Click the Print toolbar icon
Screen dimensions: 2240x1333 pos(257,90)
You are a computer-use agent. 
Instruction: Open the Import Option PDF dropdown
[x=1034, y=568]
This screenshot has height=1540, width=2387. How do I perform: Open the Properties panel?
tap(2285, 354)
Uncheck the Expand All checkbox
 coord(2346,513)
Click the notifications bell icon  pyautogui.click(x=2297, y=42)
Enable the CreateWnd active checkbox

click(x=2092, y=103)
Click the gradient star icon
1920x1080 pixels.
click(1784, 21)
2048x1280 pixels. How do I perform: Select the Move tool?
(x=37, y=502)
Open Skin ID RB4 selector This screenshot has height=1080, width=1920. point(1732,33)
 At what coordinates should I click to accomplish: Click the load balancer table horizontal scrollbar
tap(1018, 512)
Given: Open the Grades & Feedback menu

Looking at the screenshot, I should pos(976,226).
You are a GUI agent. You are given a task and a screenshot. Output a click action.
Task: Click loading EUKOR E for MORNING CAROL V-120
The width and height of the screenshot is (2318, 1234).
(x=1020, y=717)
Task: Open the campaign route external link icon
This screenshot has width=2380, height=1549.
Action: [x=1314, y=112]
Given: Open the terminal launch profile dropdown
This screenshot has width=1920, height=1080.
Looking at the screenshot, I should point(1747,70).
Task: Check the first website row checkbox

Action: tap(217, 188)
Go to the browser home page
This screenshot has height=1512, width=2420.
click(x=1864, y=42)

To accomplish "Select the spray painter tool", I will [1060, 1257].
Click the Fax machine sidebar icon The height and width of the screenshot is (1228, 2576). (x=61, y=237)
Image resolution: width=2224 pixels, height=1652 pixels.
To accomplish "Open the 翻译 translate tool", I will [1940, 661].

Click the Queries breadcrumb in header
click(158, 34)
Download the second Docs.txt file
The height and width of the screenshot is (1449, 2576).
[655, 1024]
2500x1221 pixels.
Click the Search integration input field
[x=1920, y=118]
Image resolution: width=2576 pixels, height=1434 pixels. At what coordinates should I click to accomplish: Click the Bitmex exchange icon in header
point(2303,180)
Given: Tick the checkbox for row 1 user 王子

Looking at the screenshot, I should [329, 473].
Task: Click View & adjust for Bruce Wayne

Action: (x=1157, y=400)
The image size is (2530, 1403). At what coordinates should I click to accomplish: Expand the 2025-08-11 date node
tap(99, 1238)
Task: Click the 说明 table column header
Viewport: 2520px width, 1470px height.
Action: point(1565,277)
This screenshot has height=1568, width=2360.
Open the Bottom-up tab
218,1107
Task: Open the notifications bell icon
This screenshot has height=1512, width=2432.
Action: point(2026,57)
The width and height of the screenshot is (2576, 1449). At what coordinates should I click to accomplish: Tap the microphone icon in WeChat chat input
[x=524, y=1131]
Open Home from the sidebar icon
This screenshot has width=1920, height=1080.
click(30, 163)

== PROBLEM TO SOLVE ==
What belongs in the answer is each line from the listing above that contains "notifications".

== REPLY TO THE EXERCISE ==
Click the notifications bell icon  pyautogui.click(x=2297, y=42)
Task: Open the notifications bell icon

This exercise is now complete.